That is a problem in RL, so we usually do supervised training first, teach it to imitate some trajectories, then do RL to refine the model. RL alone has a huge problem because it might be hard to reach a reward, hence hard to learn the task by pure reinforcement. Humans also combine supervision (learn from books) with search (solving problems) to break the discovery problem. For example, a human with no initial instruction in math would not produce great results no matter how smart they are. The bootstrap was exploration paid for in the past.

SFT + RL connection to model/hypothesis search is insightful. Brute force / scalable search is where Sutton's Bitter Lesson also points to. Once your search domain is small compared to your search budget, that makes a lot of sense.

If I get your meaning right, SFT creates the right inductive bias so that the RL search + reward guidance does the trick.

For novel discovery, the question might then be whether the inductive bias builds a strong enough prison so no new discovery is possible by RL or if the search can escape the boundaries set by SFT given enough randomization and the right reward function.
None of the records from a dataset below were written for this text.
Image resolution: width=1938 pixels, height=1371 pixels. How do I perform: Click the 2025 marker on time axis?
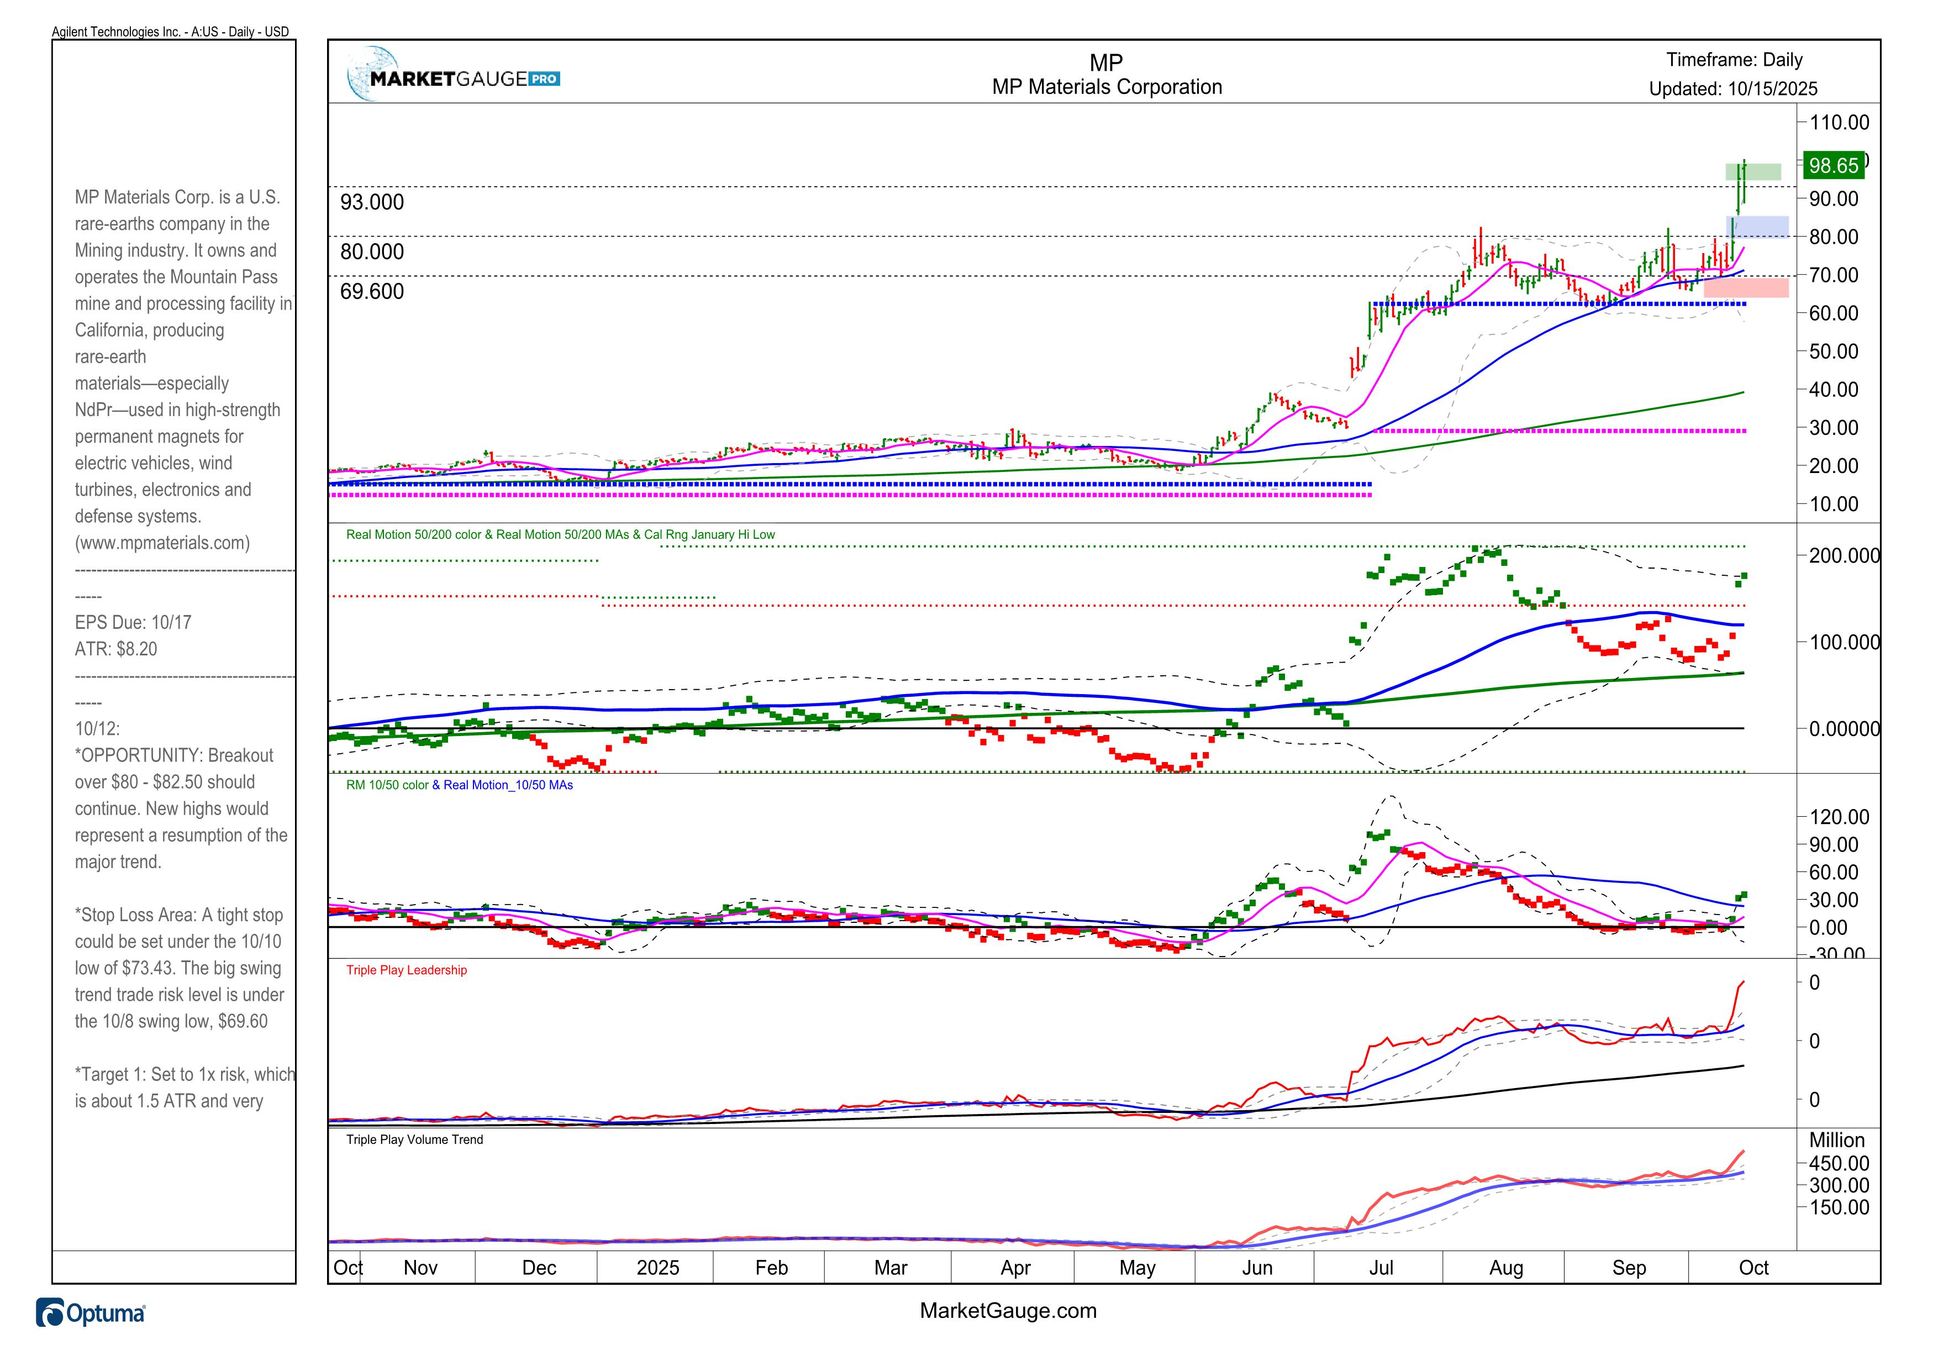[658, 1268]
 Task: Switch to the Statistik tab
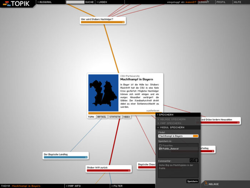coord(115,117)
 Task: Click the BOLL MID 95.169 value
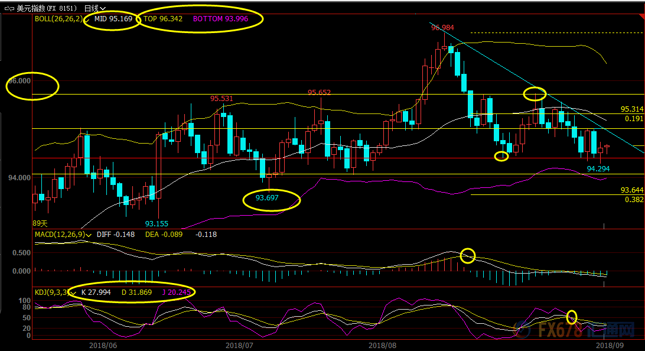coord(113,19)
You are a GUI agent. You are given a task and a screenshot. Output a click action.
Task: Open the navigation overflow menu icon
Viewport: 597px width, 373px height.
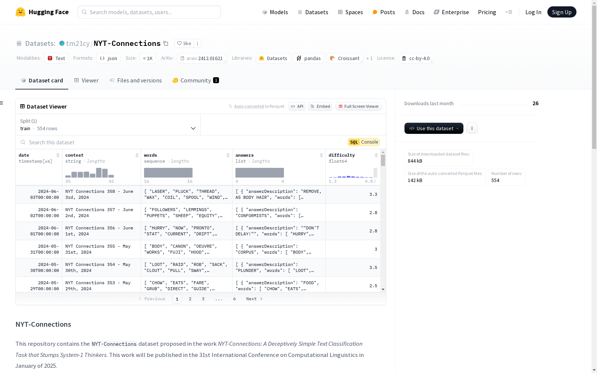coord(509,12)

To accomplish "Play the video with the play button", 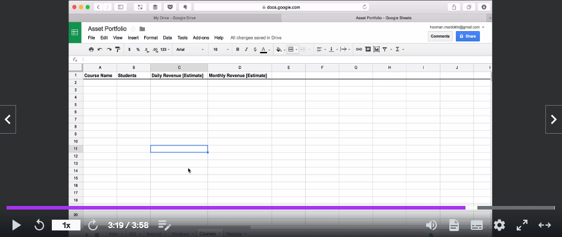I will click(x=16, y=226).
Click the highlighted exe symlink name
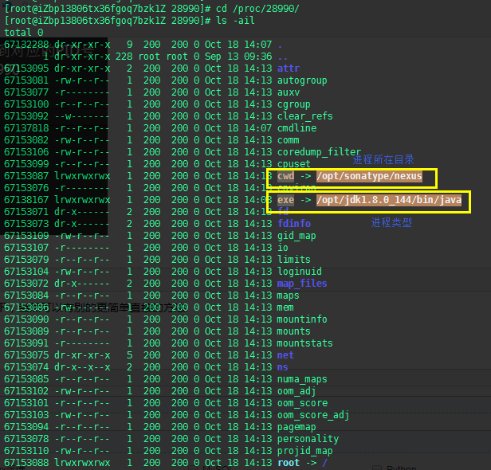Screen dimensions: 491x470 285,200
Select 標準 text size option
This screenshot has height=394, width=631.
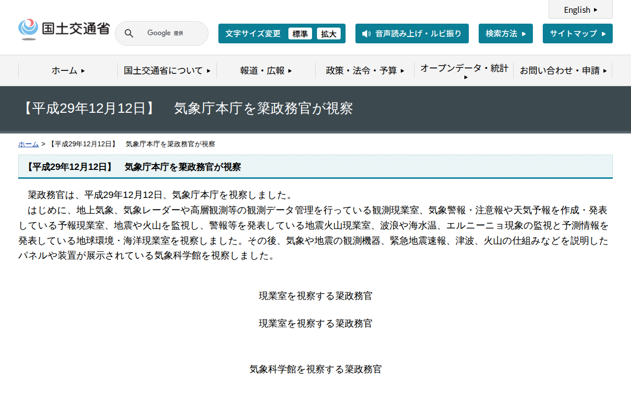[300, 33]
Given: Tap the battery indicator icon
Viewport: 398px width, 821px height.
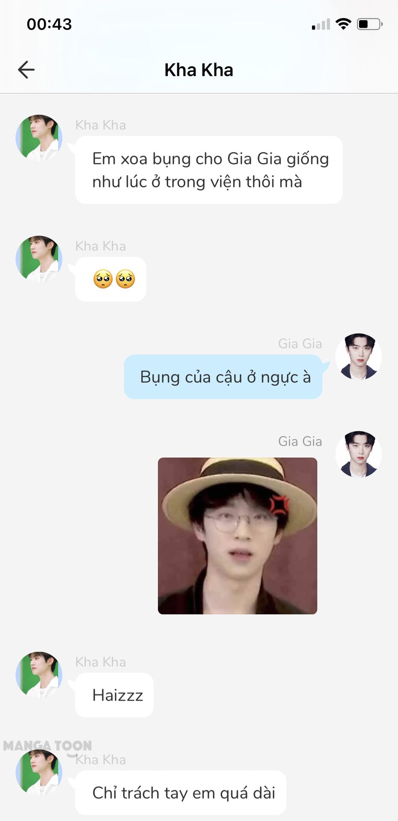Looking at the screenshot, I should pyautogui.click(x=370, y=24).
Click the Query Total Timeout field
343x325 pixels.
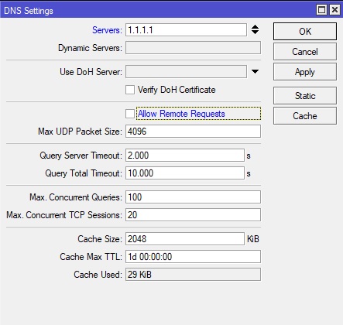tap(185, 173)
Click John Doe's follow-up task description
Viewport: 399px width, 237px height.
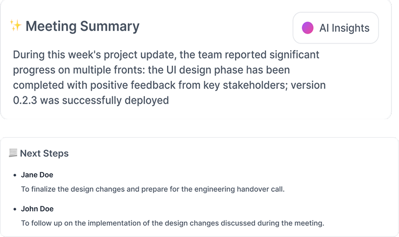coord(172,223)
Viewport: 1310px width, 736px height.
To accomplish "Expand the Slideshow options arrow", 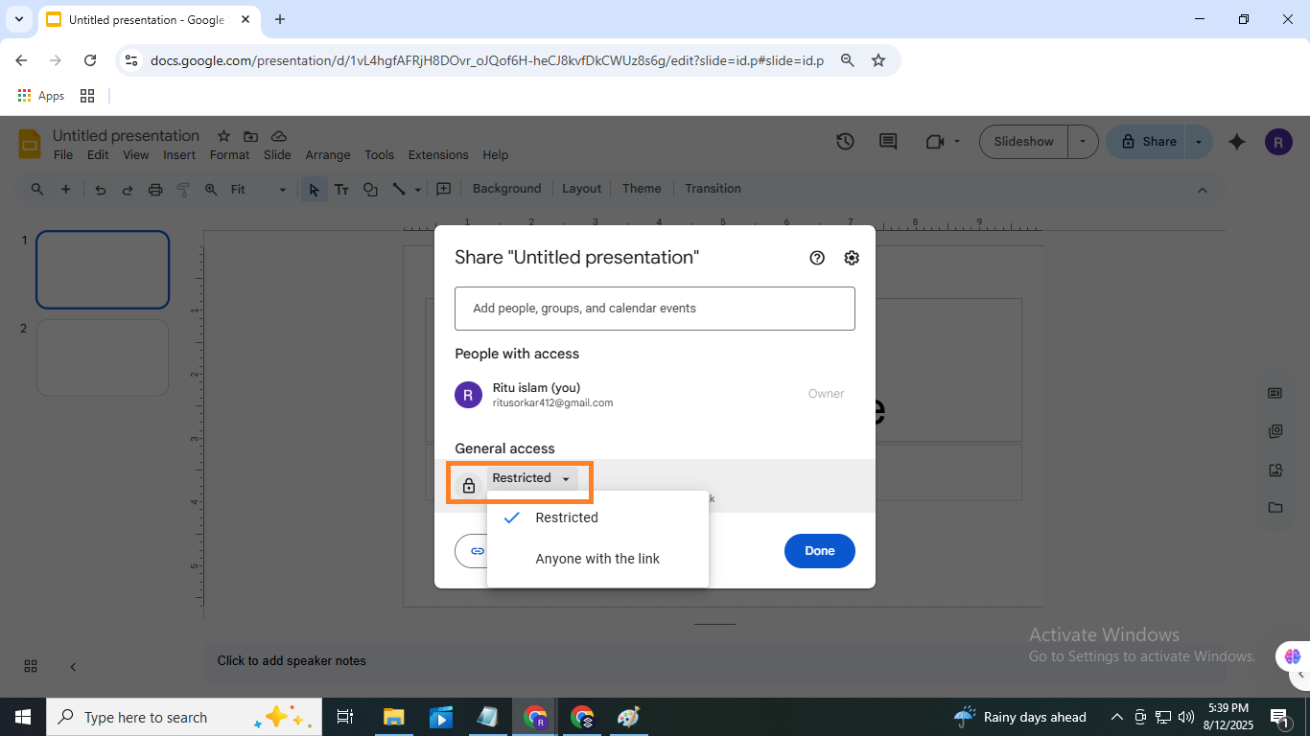I will (x=1083, y=142).
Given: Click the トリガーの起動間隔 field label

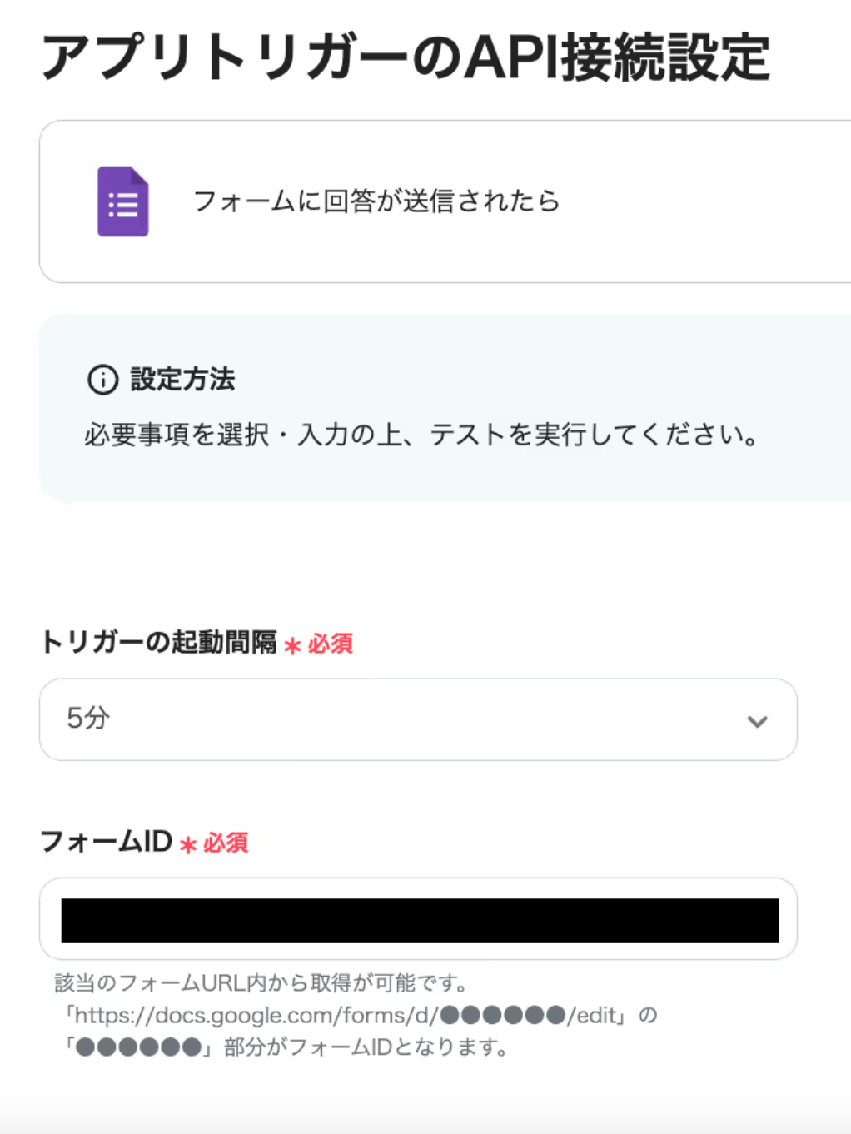Looking at the screenshot, I should [x=158, y=643].
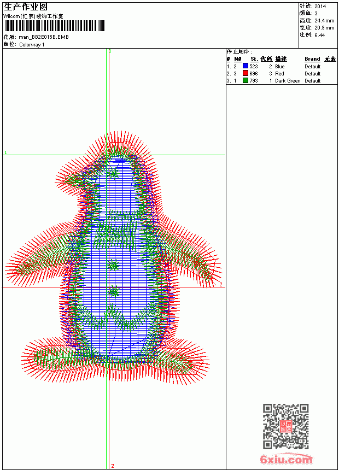Click the QR code at bottom right
Viewport: 339px width, 470px height.
(285, 426)
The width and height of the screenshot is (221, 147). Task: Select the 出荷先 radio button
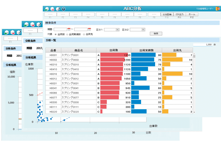84,34

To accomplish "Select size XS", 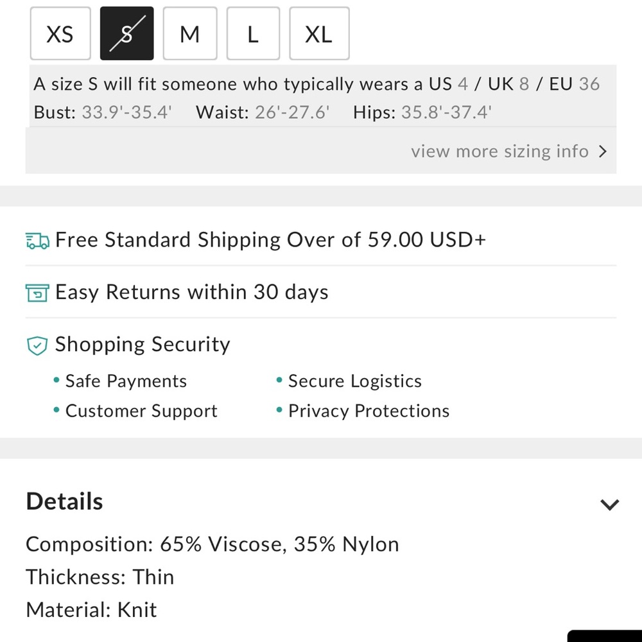I will pos(60,34).
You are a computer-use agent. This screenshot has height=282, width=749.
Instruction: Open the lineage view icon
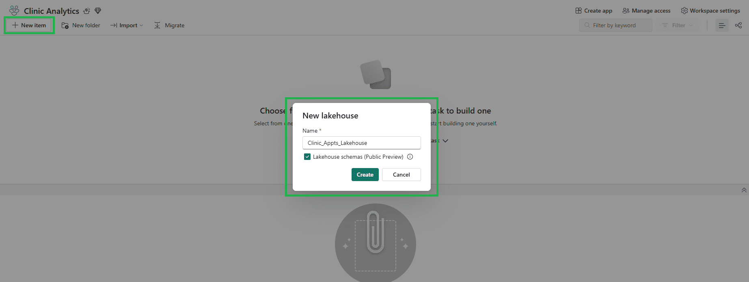point(738,25)
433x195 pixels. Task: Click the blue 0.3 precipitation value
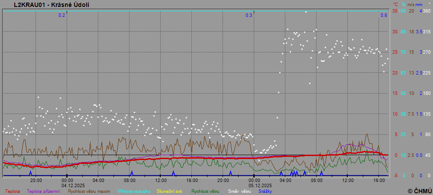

I know that RL is usually not performed at inference time, but in-context learning mechanisms might be developed by RL to discover at test time. Edit: I would love to hear if that actually happens or not, like new induction heads (https://transformer-circuits.pub/2022/in-context-learning-an...) forming during RL. I really have no idea.

the role of evolution is always a confounding factor as well and all the various analogies to how it maps onto AI research are always not quite satisfactory.